149CHAPTER XVIII
Little Monarchs, Big Mistakes
“How now, good fellow? wouldst thou speak with us?”
“Yea, forsooth, an your mistership be emperial.”
–Titus Andronicus.
For the moment, Colonel Dupin had established headquarters in the granary, which was a long, low adobe among the stables, with a pasture between it and the House. The pasture opened on the highway through a wide gap in the hacienda wall, and the coaches and steeds of the imperial party which had passed in that morning gave the old cow lot a gala air. The colonel was seated before a box, improvised into a desk, and his rusty jacketed Cossacks lounged everywhere. Tiburcio and other scouts were reporting on the dead and wounded of yesterday’s raid. A maimed enemy brought a chuckle deep in the Tiger’s throat, but any mishap to one of his own darlings got the recognition of a low-growled oath. He was busy over this inventory of profit and loss when Jacqueline appeared with the Emperor.
Dupin arose and saluted after the grim manner of an old soldier. The half-dozen of obsequious courtiers he did not see at all, but to Jacqueline he bent from the waist with a duellist’s punctilio. His countrywoman was the one adversary whom he never thought of cursing.
There was an opening innuendo. “No, Colonel Dupin,” Maximilian reproved him sternly, “I have not come to interfere with justice. I merely desire to see what prisoners you have here.”

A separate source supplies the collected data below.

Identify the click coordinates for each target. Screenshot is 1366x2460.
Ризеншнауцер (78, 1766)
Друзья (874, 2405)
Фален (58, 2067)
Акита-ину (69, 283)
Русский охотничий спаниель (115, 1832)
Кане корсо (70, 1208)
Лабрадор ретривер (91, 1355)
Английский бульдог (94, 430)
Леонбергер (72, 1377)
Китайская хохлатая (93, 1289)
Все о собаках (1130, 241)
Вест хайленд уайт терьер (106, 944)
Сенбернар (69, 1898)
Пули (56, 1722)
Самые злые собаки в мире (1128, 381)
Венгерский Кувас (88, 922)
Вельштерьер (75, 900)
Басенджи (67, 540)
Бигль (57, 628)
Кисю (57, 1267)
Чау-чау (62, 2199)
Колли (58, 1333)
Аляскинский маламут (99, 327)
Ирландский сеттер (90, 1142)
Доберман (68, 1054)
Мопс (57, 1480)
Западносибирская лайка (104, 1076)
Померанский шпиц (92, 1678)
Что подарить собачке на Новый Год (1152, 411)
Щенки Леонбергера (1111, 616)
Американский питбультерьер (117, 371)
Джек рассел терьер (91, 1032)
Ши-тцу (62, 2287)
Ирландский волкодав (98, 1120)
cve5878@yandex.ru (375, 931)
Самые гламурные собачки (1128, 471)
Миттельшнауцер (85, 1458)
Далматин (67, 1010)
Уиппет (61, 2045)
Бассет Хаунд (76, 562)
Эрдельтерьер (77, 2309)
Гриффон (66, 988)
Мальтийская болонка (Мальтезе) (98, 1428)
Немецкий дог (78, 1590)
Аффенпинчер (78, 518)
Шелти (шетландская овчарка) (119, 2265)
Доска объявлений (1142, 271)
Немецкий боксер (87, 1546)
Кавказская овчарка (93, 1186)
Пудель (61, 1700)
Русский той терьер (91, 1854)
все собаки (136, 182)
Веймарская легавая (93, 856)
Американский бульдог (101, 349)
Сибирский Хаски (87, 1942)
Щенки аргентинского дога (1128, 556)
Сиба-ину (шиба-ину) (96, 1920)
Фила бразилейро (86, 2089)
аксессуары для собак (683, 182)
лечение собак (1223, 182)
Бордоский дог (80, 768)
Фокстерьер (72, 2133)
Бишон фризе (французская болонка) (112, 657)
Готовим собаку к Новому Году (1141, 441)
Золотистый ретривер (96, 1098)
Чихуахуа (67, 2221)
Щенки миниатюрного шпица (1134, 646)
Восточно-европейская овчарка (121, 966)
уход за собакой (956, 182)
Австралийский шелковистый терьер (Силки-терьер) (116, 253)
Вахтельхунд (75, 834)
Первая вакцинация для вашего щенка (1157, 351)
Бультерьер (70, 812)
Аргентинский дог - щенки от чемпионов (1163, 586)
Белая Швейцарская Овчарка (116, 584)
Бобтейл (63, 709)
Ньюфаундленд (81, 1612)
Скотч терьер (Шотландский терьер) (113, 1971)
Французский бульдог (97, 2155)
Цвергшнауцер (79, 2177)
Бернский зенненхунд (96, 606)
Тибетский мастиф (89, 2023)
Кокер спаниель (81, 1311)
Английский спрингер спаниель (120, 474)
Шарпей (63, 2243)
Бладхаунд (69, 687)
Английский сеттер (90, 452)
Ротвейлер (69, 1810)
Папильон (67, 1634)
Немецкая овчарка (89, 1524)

150Driscoll and Murguía were brought in. Maximilian stared dumfounded at his new magistrate in the rôle of criminal. Don Anastasio looked apologetic. They had locked him up in his own stable, bronze medal and all. Dupin explained. This Murguía, like many another hacendado, had long been suspected of aiding the guerrillas, and yesterday morning he had actually set him, Dupin, on a false trail. The Contras were tracking one of Rodrigo Galán’s accomplices in the abduction of Mademoiselle d’Aumerle. The accomplice was the other prisoner, the American, whom they had found at last taking refuge at Murguía’s own hacienda. Here he had had the effrontery to welcome them as mademoiselle’s rightful escort, had even seemed surprised when a dozen Contras pounced upon him from behind and disarmed him. Dupin added that mademoiselle herself was deceived by the American’s cunning, and he did not doubt but that she still persisted in his innocence. He might speak further of the fellow’s part in the ambush and murder of Captain Maurel near Tampico, but he confessed that that required further investigation.
No one could say that Maximilian had so much as listened. Such tangles had long since become irksome, though he never ceased plunging into the mesh. To unravel details, and incidentally confuse them more, was a notorious mania with the poet-prince. But his thoughts now were all for a girl who had fainted. Murguía he would leave to a court martial. If guilty, the medal should be torn from his breast. Don Anastasio’s terrors, however, ran on the other penalties of court martial.
“Now you,” Maximilian turned to the American, “I understand that you wish to see me. But you must know that law prevails in Mexico at last, and that even the Emperor may not keep a man from trial.”